I personally believe that good WCF support is one of the most important factors of mono success/fail story. Great job so far - Thank you !

Thanks - we'll continue our WCF effort (this time ;-)

Hi,
I want to ask you, where can I find svcutil.exe with event-based async operation pattern. (param -tcv). Thank you very much.

It is (of course) in svcutil.exe.
If you're asking about source code location, then:
http://anonsvn.mono-project.com/viewvc/trunk/mcs/tools/svcutil/CommandLineOptions.cs (search for "tcv")

Hi,

I am very new in iPhone development. We have our wcf service developed in .net platform.

I try to use very simple wcf service in MonoDevelop 2.8.2.

Couple of question please..

1. I try to run svcutil.exe from window machine and it's generate .cs file and i added in my mono project in mac system. when it's try to open service it's give me error
"monotouch does not support dynamic proxy code generation" so find your blog here and it's say we need to use -monotouch after svcutil, but i try svcutil -monotouch in windows machine but it doesn't like it.

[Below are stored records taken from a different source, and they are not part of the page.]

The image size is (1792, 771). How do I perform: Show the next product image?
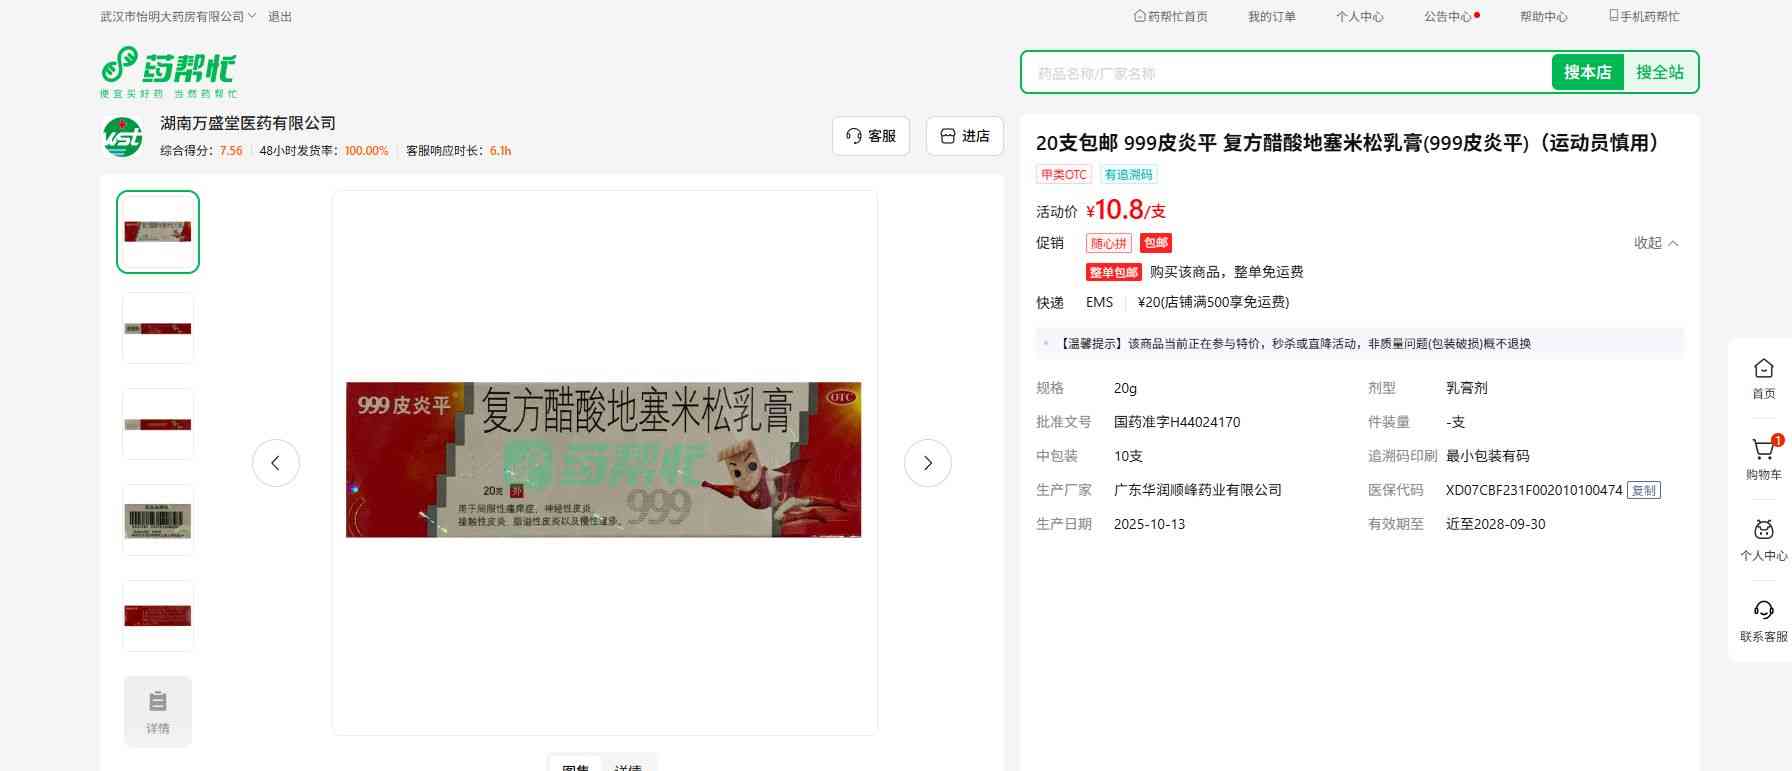click(x=927, y=463)
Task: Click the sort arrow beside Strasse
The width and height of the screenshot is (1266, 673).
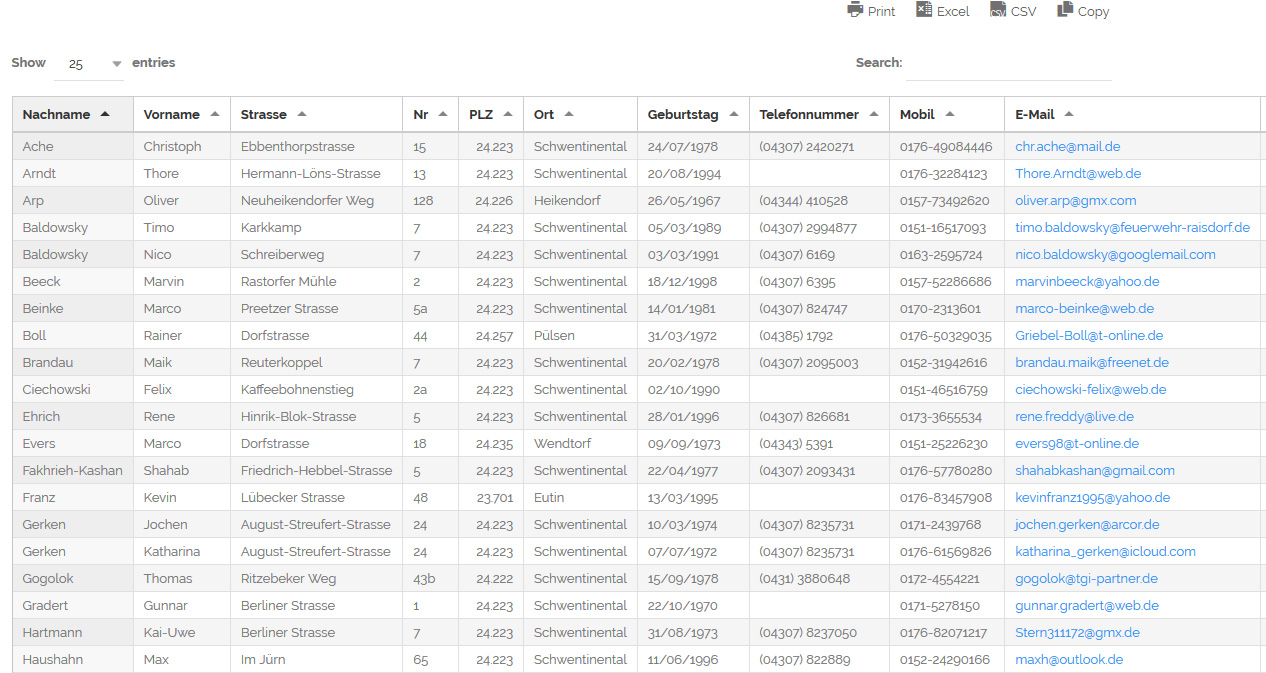Action: point(302,114)
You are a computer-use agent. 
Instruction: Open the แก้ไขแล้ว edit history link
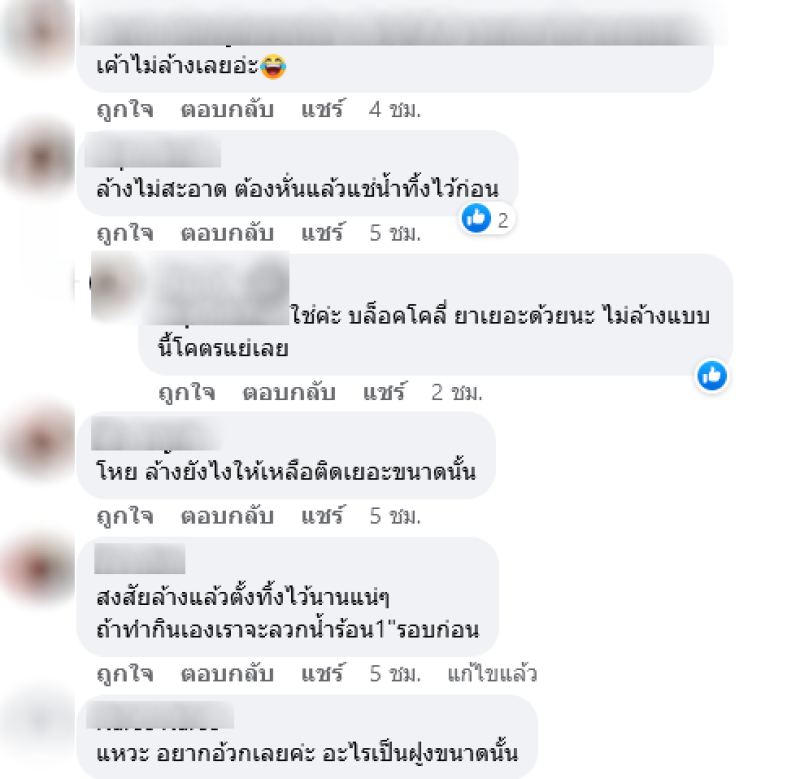(492, 674)
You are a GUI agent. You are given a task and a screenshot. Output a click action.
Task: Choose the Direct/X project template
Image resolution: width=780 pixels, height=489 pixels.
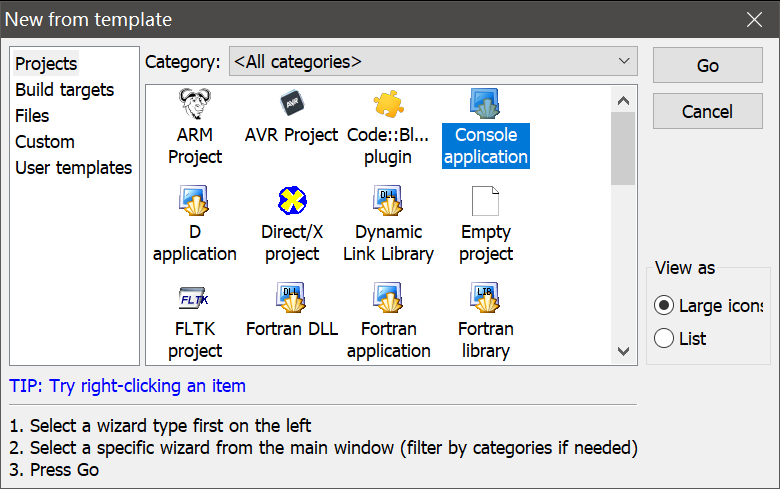pyautogui.click(x=291, y=201)
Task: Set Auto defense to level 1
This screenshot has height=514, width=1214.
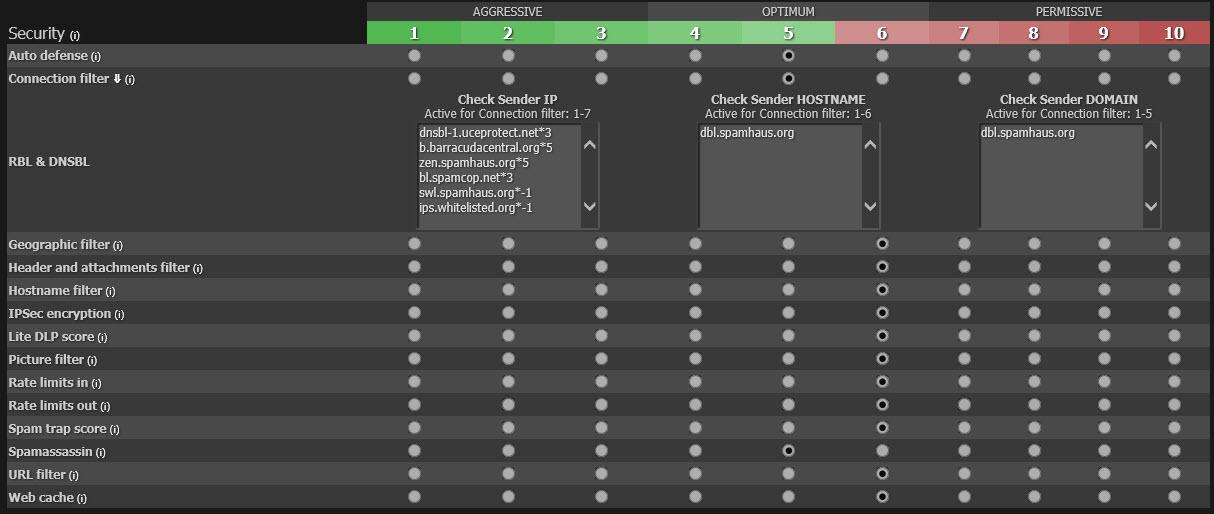Action: 414,56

Can you please let me know how can i generate .cs file which i can use in mono project.

Pleae reply asap, i already spend lot's time on it.

Thanks lot.

Similar topic was up on the mailing list. http://lists.ximian.com/pipermail/monotouch/2011-November/006861.html

.NET's svcutil generates WCF proxy for full .NET, which is not what MonoTouch, Mono for Android or Silverlight/Moonlight accepts. Use our svcutil -monotouch or at least "slsvcutil" in Silverlight SDK instead.

HTH.

I tried to modify the Day 2 example to expose the WSDL. But when I visit http://localhost:8080/wsdl I get this:

a:DestinationUnreachable


The request message has the target 'http://localhost:8080/wsdl' with action '' which is not reachable in this service contract

How to resolve this? Is there more to add/change than just what is described above?

I tried to modify the Day 2 example to expose the WSDL. But when I visit http://localhost:8080/wsdl I get this:

a:DestinationUnreachable


The request message has the target 'http://localhost:8080/wsdl' with action '' which is not reachable in this service contract

How to resolve this? Is there more to add/change than just what is described above?